(Beginning of Supplied material)
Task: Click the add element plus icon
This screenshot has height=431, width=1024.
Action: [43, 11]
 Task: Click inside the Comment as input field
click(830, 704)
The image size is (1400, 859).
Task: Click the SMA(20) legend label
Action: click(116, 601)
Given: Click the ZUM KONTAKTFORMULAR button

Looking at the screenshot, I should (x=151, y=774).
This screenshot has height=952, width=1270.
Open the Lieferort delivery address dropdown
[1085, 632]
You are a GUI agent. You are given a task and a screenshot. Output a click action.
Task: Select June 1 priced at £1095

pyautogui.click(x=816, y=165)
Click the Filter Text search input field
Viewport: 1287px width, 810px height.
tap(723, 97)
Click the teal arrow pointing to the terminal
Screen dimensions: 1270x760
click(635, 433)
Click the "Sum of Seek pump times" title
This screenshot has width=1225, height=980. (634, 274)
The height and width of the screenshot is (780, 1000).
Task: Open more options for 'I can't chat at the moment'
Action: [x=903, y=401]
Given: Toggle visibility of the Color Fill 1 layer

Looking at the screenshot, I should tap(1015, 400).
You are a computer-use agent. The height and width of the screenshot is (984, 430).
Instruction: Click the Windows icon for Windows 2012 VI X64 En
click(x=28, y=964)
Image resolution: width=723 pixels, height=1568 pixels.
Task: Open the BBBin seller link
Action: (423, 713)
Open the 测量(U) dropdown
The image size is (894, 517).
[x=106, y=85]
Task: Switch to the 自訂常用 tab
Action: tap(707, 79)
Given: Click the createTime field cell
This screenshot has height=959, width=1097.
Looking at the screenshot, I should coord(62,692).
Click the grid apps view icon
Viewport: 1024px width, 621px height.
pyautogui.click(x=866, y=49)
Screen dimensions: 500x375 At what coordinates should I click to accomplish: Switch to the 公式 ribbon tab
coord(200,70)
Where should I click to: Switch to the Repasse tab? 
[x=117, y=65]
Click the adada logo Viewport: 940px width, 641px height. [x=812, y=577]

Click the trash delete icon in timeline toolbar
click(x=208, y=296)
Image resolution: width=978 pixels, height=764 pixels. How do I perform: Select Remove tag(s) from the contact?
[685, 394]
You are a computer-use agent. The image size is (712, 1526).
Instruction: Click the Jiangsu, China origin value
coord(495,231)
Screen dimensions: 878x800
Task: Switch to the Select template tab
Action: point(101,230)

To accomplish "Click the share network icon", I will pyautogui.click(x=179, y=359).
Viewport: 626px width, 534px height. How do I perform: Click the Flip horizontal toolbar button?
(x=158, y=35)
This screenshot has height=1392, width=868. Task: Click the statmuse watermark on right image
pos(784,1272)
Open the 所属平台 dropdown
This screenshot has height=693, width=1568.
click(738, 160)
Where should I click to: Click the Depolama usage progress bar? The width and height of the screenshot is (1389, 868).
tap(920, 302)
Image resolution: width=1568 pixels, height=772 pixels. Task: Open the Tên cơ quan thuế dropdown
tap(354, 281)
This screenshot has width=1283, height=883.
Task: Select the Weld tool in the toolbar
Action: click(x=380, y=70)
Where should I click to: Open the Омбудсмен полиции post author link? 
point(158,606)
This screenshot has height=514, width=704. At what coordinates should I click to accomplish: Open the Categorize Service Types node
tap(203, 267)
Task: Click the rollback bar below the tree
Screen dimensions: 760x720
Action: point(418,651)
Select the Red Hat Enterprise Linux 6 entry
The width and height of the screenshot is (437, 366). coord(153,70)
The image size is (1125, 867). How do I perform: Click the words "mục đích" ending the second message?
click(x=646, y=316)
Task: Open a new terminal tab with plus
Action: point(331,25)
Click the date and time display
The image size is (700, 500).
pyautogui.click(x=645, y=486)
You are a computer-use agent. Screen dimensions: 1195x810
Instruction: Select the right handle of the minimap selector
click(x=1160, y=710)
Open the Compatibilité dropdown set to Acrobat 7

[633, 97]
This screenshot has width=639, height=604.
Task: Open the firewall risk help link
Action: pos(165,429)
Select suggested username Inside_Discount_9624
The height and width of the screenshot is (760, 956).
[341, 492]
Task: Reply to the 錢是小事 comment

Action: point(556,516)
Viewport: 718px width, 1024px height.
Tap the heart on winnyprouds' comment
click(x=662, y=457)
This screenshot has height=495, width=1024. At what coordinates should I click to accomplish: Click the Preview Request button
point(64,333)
(End of Supplied material)
## Problem to work on
Using the data above, output each line exactly.

## Answer area
Task: Click the add element plus icon
This screenshot has height=431, width=1024.
Action: [43, 11]
 Task: Click inside the Comment as input field
click(830, 704)
The image size is (1400, 859).
Task: Click the SMA(20) legend label
Action: click(116, 601)
Given: Click the ZUM KONTAKTFORMULAR button

Looking at the screenshot, I should (x=151, y=774).
This screenshot has height=952, width=1270.
Open the Lieferort delivery address dropdown
[1085, 632]
You are a GUI agent. You are given a task and a screenshot. Output a click action.
Task: Select June 1 priced at £1095

pyautogui.click(x=816, y=165)
Click the Filter Text search input field
Viewport: 1287px width, 810px height.
tap(723, 97)
Click the teal arrow pointing to the terminal
Screen dimensions: 1270x760
click(635, 433)
Click the "Sum of Seek pump times" title
This screenshot has width=1225, height=980. (634, 274)
The height and width of the screenshot is (780, 1000).
Task: Open more options for 'I can't chat at the moment'
Action: [x=903, y=401]
Given: Toggle visibility of the Color Fill 1 layer

Looking at the screenshot, I should tap(1015, 400).
You are a computer-use agent. The height and width of the screenshot is (984, 430).
Instruction: Click the Windows icon for Windows 2012 VI X64 En
click(x=28, y=964)
Image resolution: width=723 pixels, height=1568 pixels.
Task: Open the BBBin seller link
Action: (423, 713)
Open the 测量(U) dropdown
The image size is (894, 517).
[x=106, y=85]
Task: Switch to the 自訂常用 tab
Action: tap(707, 79)
Given: Click the createTime field cell
This screenshot has height=959, width=1097.
Looking at the screenshot, I should coord(62,692).
Click the grid apps view icon
Viewport: 1024px width, 621px height.
pyautogui.click(x=866, y=49)
Screen dimensions: 500x375 At what coordinates should I click to accomplish: Switch to the 公式 ribbon tab
coord(200,70)
Where should I click to: Switch to the Repasse tab? 
[x=117, y=65]
Click the adada logo Viewport: 940px width, 641px height. [x=812, y=577]

Click the trash delete icon in timeline toolbar
click(x=208, y=296)
Image resolution: width=978 pixels, height=764 pixels. How do I perform: Select Remove tag(s) from the contact?
[685, 394]
You are a computer-use agent. The image size is (712, 1526).
Instruction: Click the Jiangsu, China origin value
coord(495,231)
Screen dimensions: 878x800
Task: Switch to the Select template tab
Action: point(101,230)

To accomplish "Click the share network icon", I will pyautogui.click(x=179, y=359).
Viewport: 626px width, 534px height. How do I perform: Click the Flip horizontal toolbar button?
(x=158, y=35)
This screenshot has height=1392, width=868. Task: Click the statmuse watermark on right image
pos(784,1272)
Open the 所属平台 dropdown
This screenshot has height=693, width=1568.
click(738, 160)
Where should I click to: Click the Depolama usage progress bar? The width and height of the screenshot is (1389, 868).
tap(920, 302)
Image resolution: width=1568 pixels, height=772 pixels. Task: Open the Tên cơ quan thuế dropdown
tap(354, 281)
This screenshot has width=1283, height=883.
Task: Select the Weld tool in the toolbar
Action: click(x=380, y=70)
Where should I click to: Open the Омбудсмен полиции post author link? 
point(158,606)
This screenshot has height=514, width=704. At what coordinates should I click to accomplish: Open the Categorize Service Types node
tap(203, 267)
Task: Click the rollback bar below the tree
Screen dimensions: 760x720
Action: point(418,651)
Select the Red Hat Enterprise Linux 6 entry
The width and height of the screenshot is (437, 366). coord(153,70)
The image size is (1125, 867). How do I perform: Click the words "mục đích" ending the second message?
click(x=646, y=316)
Task: Open a new terminal tab with plus
Action: point(331,25)
Click the date and time display
The image size is (700, 500).
pyautogui.click(x=645, y=486)
You are a computer-use agent. Screen dimensions: 1195x810
Instruction: Select the right handle of the minimap selector
click(x=1160, y=710)
Open the Compatibilité dropdown set to Acrobat 7

[633, 97]
This screenshot has width=639, height=604.
Task: Open the firewall risk help link
Action: pos(165,429)
Select suggested username Inside_Discount_9624
The height and width of the screenshot is (760, 956).
[341, 492]
Task: Reply to the 錢是小事 comment

Action: point(556,516)
Viewport: 718px width, 1024px height.
Tap the heart on winnyprouds' comment
click(x=662, y=457)
This screenshot has height=495, width=1024. At what coordinates should I click to accomplish: Click the Preview Request button
point(64,333)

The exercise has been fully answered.